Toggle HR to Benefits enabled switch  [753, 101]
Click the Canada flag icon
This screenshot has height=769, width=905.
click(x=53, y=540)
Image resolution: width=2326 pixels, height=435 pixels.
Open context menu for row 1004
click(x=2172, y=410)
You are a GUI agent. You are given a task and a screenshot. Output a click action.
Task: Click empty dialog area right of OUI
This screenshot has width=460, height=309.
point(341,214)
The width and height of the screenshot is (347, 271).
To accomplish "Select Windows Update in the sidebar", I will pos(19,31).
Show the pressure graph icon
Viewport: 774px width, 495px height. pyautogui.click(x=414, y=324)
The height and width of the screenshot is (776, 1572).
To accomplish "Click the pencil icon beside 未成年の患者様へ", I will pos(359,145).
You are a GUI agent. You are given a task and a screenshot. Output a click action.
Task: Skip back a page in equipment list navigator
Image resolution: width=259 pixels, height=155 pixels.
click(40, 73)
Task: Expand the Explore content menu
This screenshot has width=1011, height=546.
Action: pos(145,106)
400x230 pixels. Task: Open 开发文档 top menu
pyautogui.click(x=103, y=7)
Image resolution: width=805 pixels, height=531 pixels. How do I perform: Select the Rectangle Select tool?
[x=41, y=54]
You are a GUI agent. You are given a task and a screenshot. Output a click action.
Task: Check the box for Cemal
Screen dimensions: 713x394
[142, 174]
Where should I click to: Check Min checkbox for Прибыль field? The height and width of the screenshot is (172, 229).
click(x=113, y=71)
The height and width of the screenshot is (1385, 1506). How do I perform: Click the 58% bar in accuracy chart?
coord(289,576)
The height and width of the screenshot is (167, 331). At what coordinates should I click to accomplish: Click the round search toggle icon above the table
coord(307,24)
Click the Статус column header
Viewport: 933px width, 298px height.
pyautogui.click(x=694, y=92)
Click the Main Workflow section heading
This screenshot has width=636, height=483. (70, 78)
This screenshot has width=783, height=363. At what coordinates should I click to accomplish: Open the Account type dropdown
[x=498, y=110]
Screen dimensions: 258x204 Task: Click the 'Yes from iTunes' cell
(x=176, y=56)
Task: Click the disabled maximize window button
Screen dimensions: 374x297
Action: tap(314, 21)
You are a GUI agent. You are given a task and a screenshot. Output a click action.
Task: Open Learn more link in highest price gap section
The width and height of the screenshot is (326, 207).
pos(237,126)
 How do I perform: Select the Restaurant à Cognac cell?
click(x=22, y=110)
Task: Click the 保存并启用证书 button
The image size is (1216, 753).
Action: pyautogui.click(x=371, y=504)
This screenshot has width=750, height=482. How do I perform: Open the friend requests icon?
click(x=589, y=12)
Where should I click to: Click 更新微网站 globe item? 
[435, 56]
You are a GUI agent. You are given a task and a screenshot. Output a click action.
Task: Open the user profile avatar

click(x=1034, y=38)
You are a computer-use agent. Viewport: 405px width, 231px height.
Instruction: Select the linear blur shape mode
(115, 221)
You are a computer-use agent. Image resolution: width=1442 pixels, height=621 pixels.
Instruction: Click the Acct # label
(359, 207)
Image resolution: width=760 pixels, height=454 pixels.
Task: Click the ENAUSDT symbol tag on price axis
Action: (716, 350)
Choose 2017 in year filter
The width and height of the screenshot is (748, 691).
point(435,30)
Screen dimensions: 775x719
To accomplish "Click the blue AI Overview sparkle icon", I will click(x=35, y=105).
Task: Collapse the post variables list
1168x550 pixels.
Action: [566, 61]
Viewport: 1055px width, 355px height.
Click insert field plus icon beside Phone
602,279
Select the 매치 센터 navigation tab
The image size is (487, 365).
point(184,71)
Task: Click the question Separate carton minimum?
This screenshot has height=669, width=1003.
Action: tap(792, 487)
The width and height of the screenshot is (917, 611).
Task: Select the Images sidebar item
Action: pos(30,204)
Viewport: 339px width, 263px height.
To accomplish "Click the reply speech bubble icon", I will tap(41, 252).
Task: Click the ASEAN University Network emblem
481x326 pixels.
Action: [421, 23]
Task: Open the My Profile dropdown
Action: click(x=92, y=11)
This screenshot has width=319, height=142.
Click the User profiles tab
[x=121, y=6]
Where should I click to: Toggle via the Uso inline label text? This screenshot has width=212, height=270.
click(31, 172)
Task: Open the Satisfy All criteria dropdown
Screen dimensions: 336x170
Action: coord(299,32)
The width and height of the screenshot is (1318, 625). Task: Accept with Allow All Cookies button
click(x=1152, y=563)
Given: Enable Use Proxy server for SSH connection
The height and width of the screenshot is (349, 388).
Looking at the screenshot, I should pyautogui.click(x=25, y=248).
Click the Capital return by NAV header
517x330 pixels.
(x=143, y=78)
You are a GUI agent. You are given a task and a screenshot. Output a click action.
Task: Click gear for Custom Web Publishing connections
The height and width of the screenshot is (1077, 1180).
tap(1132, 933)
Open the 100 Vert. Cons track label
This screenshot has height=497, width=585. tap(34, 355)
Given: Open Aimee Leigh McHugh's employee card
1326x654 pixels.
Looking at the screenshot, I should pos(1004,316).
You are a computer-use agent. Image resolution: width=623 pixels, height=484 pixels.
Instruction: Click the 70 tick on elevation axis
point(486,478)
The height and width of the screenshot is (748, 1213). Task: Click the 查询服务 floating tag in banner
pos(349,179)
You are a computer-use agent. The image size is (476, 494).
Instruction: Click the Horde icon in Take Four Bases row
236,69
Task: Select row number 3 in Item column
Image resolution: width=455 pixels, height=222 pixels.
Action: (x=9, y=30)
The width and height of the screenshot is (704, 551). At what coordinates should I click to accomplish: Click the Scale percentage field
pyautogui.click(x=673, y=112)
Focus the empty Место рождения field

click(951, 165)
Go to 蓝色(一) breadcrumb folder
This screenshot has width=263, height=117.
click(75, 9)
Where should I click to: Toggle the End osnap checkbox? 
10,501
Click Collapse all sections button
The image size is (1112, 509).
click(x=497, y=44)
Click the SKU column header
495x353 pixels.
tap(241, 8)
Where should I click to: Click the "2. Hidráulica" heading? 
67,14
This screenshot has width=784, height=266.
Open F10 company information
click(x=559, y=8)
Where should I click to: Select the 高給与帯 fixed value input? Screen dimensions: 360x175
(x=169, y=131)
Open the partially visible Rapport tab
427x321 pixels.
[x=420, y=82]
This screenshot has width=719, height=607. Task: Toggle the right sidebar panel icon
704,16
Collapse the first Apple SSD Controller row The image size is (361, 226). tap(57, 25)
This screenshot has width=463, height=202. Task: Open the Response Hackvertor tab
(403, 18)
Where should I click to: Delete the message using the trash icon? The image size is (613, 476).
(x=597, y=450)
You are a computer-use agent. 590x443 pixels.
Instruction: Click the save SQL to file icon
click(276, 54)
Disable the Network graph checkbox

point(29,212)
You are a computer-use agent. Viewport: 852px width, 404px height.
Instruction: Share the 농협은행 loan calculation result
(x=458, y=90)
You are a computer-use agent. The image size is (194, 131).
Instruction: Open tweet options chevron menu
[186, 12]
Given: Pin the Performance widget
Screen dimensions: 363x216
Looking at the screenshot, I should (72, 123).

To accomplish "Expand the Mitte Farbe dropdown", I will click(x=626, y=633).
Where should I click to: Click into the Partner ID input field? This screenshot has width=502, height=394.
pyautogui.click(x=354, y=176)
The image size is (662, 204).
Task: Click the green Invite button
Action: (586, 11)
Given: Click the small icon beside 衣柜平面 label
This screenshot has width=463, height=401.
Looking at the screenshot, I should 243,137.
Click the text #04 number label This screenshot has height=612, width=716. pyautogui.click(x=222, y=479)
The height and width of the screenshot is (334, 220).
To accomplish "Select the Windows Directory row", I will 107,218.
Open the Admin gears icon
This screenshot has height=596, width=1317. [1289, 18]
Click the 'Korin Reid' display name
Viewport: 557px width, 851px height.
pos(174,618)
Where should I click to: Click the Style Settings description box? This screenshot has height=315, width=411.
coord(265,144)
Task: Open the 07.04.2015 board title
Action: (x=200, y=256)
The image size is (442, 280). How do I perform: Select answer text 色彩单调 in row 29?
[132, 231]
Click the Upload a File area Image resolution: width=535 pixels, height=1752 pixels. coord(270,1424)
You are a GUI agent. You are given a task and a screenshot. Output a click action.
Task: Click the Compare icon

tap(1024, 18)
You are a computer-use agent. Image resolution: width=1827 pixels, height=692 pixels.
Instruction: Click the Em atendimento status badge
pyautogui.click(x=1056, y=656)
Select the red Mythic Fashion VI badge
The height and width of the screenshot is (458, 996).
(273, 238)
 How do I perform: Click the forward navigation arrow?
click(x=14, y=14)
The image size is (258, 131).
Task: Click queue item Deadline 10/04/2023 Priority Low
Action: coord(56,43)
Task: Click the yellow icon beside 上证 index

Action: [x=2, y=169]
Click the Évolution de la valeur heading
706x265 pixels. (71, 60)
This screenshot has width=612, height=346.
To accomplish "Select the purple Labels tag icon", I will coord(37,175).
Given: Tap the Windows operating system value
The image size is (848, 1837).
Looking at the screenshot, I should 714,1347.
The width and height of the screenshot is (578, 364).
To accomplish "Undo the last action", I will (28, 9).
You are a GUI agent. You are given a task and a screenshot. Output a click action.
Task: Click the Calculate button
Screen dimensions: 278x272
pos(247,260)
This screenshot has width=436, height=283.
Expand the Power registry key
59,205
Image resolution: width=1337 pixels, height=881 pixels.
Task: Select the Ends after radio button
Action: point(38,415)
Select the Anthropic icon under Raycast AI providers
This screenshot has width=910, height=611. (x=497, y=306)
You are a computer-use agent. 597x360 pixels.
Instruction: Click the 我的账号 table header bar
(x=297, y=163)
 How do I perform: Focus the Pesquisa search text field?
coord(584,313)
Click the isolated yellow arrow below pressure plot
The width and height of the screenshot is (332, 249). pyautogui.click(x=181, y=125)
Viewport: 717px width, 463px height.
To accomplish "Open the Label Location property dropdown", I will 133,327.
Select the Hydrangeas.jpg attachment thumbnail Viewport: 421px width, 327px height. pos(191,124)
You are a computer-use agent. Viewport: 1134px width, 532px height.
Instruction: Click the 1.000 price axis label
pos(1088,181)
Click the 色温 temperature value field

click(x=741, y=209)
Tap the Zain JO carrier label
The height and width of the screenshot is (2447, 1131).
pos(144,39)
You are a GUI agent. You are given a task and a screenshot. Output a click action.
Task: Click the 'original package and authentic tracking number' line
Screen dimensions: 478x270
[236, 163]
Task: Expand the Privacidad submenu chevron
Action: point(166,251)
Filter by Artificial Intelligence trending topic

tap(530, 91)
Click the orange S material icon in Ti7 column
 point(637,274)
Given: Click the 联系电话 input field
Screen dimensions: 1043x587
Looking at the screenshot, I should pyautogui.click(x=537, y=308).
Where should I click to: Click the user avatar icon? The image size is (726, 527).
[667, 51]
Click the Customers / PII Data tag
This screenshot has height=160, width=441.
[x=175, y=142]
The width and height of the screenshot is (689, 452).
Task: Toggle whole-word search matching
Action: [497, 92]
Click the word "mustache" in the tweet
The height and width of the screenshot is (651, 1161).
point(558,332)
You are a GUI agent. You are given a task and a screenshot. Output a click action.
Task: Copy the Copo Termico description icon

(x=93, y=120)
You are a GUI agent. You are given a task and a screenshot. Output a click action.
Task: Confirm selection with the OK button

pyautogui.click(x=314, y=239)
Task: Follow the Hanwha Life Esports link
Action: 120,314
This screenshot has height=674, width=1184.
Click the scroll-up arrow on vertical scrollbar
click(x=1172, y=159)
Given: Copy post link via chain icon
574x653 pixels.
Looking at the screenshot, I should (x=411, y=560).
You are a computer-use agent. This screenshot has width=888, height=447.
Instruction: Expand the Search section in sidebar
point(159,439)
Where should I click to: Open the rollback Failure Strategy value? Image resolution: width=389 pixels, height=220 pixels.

• Task description: Copy the lines above that hold the word "computer".

• Your response:
You are a computer-use agent. Viewport: 405px width, 231px height.
You are a computer-use agent. Image resolution: width=1442 pixels, height=621 pixels.
You are a computer-use agent. Image resolution: width=623 pixels, height=484 pixels.
You are a computer-use agent. The image size is (476, 494).
You are a computer-use agent. 590x443 pixels.
You are a computer-use agent. Viewport: 852px width, 404px height.
You are a computer-use agent. The image size is (194, 131).
You are a computer-use agent. Image resolution: width=1827 pixels, height=692 pixels.
You are a computer-use agent. 597x360 pixels.
You are a computer-use agent. Viewport: 1134px width, 532px height.
You are a computer-use agent. This screenshot has width=888, height=447.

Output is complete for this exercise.